13 million d'entrées au final. Soit la quatrième meilleur performance dans l'Hexagone après Titanic, La Grande vadrouille de Gérard Oury (20 million d'entrées) et Astérix et Obélix : Mission Cléopâtre.

Les visiteurs 2, les couloirs du temps où Muriel Robin (Saint-Jacques La Mecque) a remplacé Valérie Lemercier, se révèle beaucoup moins efficace.

Suite au succès outre-atlantique de Léon, Jean Réno s'exporte aux Etats-Unis. Il se trouve cantonné souvent à des rôles de frenchy, comme dans Mission : Impossible de Brian De Palma, avec Tom Cruise (La guerre des mondes, Né un 4 juillet, Minority Report, Eyes Wide Shut) et Emmanuelle Béart (Manon des sources, Un coeur en hiver).

Ou encore Godzilla de Roland Emmerich (Independance day) et Ronin avec Robert de Niro (Mon beau-père, mes parents et moi, Taxi Driver, Raging Bull) et Rollerball, remake déplorable signé John McTiernan (Une journée en enfer avec Bruce Willis)

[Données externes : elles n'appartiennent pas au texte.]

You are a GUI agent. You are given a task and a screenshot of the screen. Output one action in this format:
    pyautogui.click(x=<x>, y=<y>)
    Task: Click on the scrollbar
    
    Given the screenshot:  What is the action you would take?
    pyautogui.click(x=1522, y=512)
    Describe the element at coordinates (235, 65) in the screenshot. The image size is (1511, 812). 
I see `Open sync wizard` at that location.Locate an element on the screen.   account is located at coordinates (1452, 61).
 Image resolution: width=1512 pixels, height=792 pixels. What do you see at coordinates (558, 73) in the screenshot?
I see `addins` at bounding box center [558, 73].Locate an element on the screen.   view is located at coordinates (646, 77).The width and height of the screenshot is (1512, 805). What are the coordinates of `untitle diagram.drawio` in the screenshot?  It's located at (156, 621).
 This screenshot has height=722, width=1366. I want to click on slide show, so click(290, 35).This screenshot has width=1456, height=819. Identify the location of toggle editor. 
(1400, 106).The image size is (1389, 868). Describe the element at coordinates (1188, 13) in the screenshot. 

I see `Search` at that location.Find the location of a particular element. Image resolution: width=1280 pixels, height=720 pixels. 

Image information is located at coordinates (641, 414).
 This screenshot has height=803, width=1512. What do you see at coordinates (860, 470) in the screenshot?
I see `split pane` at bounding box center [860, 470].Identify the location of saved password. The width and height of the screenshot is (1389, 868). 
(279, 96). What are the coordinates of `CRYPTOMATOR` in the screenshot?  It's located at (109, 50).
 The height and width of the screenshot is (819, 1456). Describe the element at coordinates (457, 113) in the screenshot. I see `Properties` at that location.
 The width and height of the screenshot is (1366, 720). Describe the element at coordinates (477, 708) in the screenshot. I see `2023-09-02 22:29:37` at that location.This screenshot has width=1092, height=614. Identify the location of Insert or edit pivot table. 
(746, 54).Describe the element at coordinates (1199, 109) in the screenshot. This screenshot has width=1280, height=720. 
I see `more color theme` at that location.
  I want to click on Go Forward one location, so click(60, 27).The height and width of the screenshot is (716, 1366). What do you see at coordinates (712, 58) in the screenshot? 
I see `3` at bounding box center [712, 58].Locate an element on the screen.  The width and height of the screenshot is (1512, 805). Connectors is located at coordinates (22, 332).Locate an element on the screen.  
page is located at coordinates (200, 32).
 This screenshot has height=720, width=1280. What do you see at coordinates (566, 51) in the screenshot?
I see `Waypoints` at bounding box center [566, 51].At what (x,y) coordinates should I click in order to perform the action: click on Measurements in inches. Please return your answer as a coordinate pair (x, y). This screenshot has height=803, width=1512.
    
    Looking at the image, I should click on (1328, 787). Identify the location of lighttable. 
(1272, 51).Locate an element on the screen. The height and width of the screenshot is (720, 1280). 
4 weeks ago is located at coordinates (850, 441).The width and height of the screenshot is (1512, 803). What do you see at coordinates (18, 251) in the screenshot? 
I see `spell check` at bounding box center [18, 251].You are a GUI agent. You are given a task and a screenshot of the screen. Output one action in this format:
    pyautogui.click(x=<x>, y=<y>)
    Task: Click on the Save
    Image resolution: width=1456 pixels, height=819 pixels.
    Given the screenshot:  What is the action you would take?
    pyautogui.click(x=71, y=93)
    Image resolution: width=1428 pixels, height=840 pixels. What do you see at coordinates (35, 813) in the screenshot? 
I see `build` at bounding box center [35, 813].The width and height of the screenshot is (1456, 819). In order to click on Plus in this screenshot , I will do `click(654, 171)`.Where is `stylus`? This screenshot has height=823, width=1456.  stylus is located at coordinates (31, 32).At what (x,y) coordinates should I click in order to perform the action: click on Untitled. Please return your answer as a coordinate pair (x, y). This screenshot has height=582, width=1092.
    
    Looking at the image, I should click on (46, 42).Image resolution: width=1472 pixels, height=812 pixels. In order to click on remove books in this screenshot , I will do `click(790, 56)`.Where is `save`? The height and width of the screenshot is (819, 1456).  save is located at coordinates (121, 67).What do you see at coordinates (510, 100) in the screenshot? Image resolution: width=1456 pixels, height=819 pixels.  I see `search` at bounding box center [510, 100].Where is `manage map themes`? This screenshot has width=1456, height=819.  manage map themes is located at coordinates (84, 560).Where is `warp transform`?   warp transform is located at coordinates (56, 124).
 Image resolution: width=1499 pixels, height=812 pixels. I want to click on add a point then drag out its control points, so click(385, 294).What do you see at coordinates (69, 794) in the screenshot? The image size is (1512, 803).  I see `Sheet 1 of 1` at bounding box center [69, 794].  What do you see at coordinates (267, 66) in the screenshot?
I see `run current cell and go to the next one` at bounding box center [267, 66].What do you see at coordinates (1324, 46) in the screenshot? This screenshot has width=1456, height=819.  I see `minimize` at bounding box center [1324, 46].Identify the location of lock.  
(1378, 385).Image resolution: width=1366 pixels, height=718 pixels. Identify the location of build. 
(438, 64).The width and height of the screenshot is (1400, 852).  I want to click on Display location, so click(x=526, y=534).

De retour en France, il alterne le pire et le meilleur : Les rivières pourpres de Mathieu Kassovitz avec Vincent Cassel (Le pacte des loups, Sur mes lèvres, Agents secrets), L'enquête corse d'après la BD de Pétillon aux côtés de Christian Clavier (Les Visiteurs)

Et puis les films ratés, les navets : Wasabi de Gérard Krawczyk (La vie est à nous, Taxi 2, Taxi 3, Je hais les acteurs, Héroïne, Fanfan la Tulipe).
Décalage Horaire de Danielle Thompson (La bûche) où il donne la réplique à Juliette Binoche (Le chocolat, Le Patient Anglais).
Tais-toi ! de Francis Veber (Le dîner de cons, Le placard, Les compères, La Chèvre) avec Gérard Depardieu (36 quai des orfèvres, Cyrano de Bergerac, Astérix et Obélix : Mission Cléopâtre).
Et Les Rivières pourpres : Les anges de l'Apocalypse avec Benoit Magimel (La fleur du mal, Les chevaliers du ciel).

Des choix commerciaux pas forcément judicieux qui n'entament sa côte de popularité, aussi bien au Japon qu'en France.

H.T


Par zoom-Cinema.fr le 8 octobre 1997.